* Task requirements *
Please copy the records word for word, starting at the line that contains "Where should I" and ending at the final line of the records, leaving out the pictures.
□ □ □ □
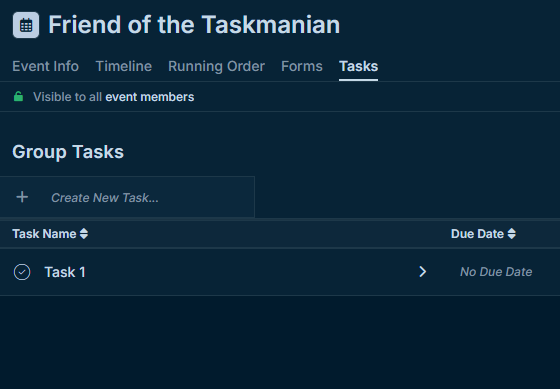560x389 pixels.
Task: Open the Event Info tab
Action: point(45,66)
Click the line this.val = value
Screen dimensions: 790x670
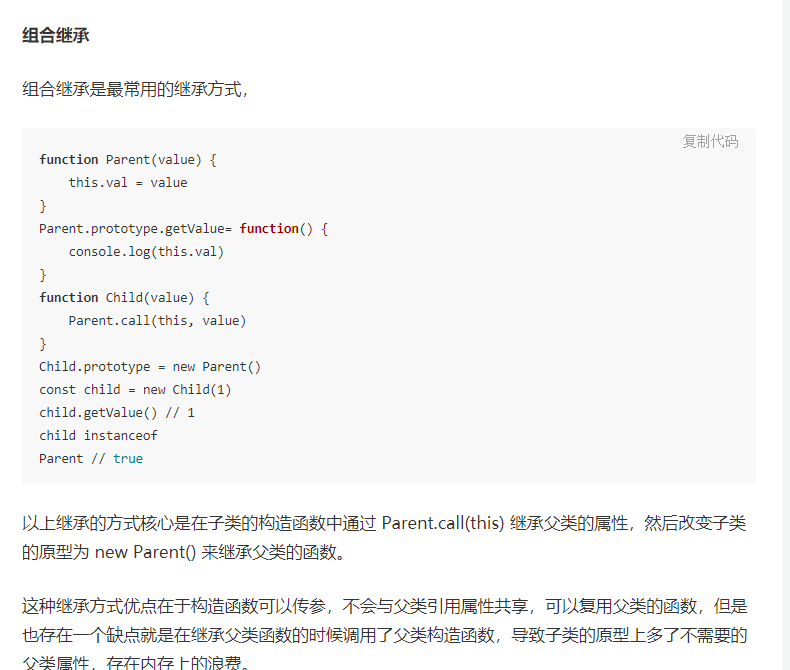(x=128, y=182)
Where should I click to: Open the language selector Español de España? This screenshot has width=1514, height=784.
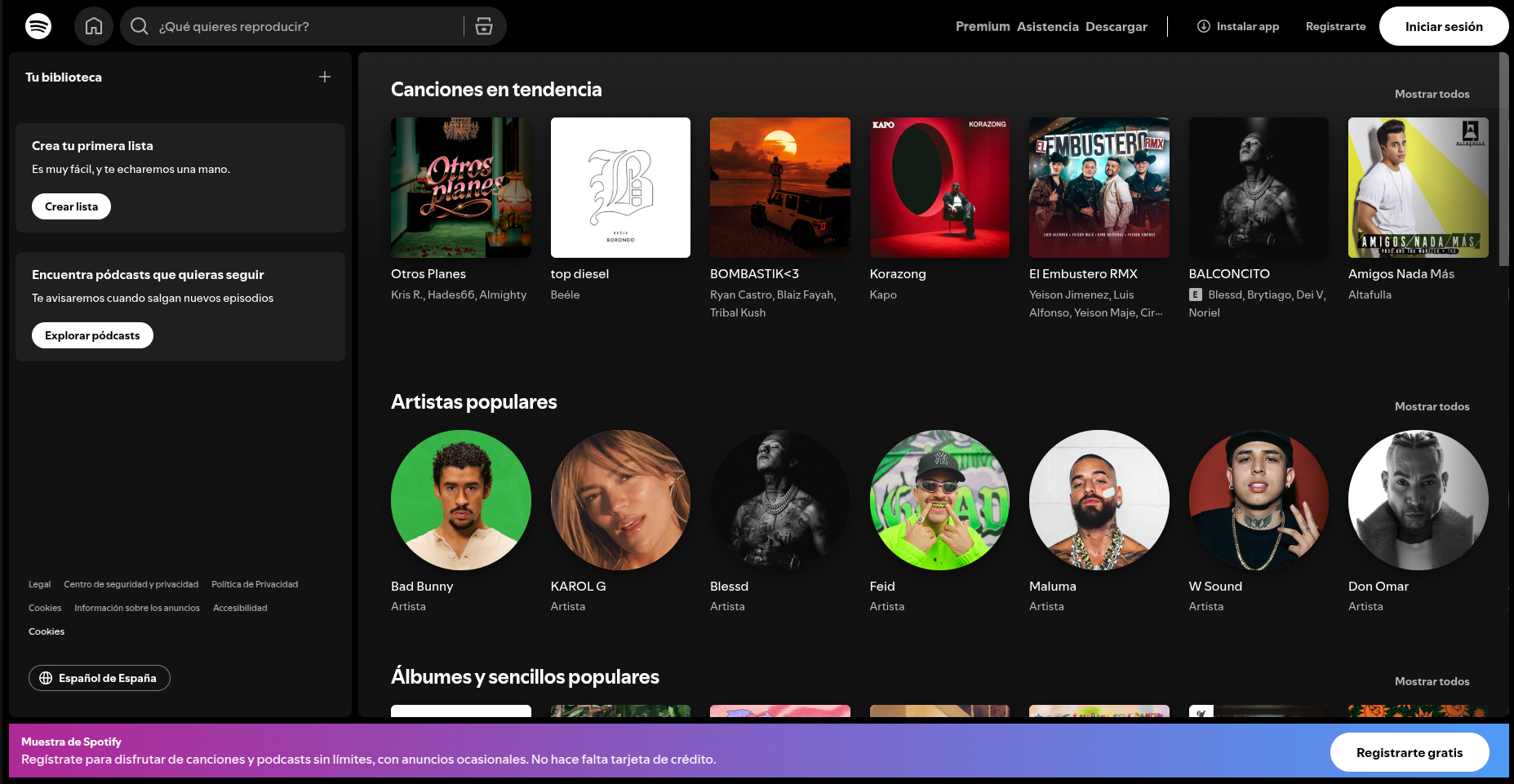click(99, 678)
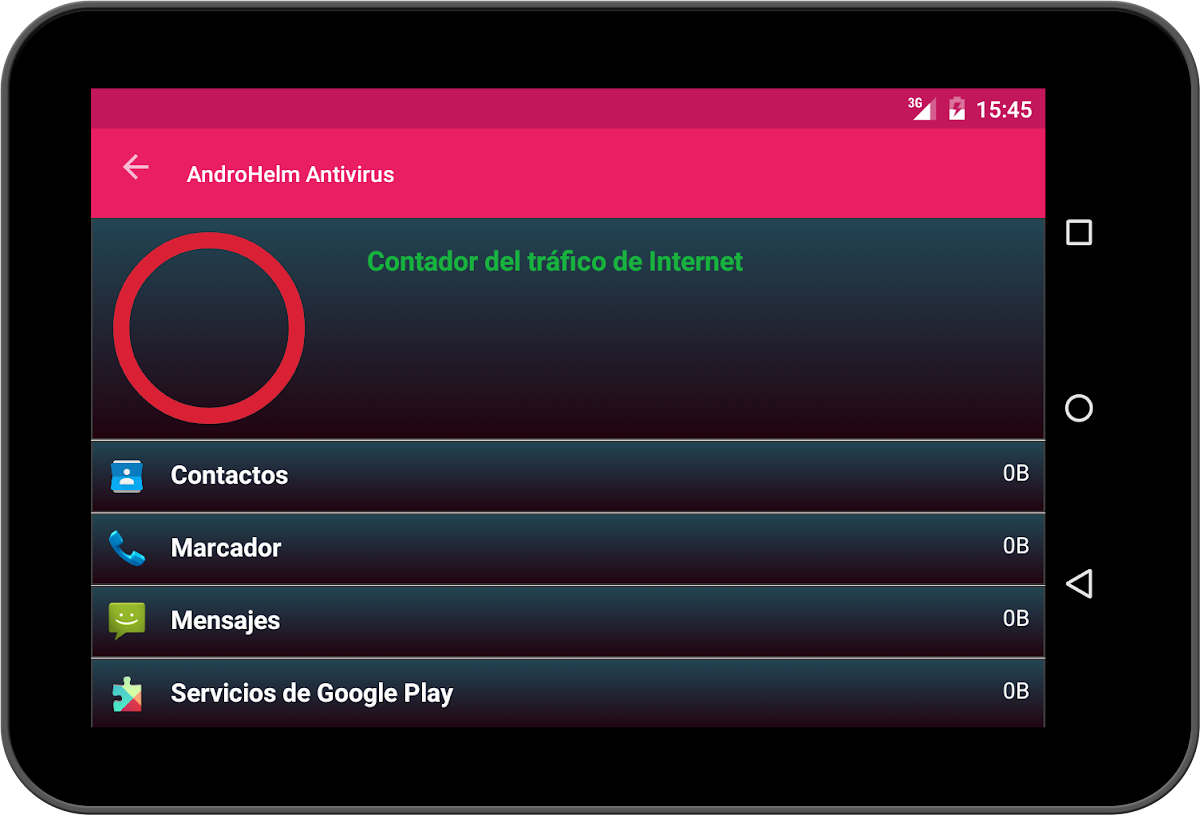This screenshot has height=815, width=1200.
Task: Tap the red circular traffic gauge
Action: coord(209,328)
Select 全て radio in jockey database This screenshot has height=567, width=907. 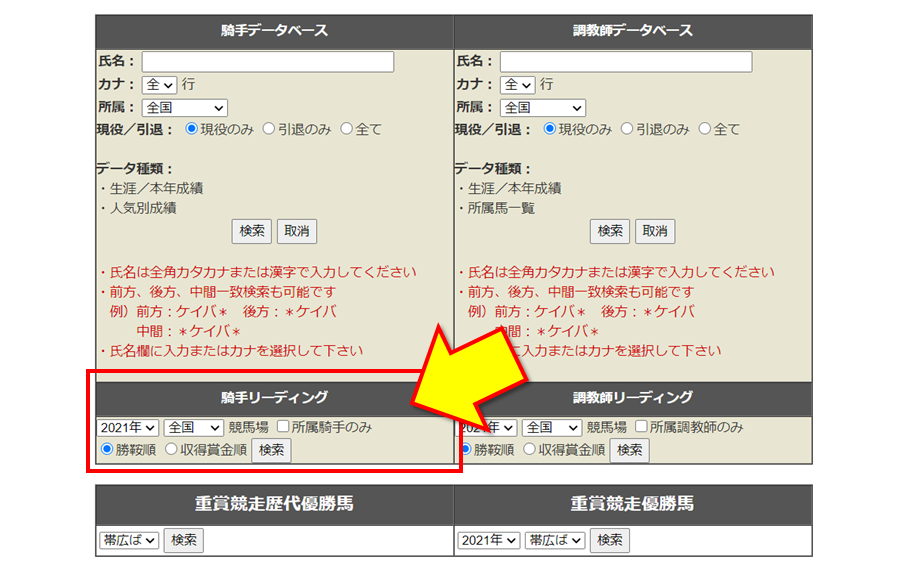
□ □ □ □
* Solution *
Where should I click to: Open the language selector Español de España? This screenshot has width=1514, height=784.
click(99, 678)
This screenshot has height=815, width=1200.
Task: Tap the red circular traffic gauge
Action: coord(209,328)
Select 全て radio in jockey database This screenshot has height=567, width=907. 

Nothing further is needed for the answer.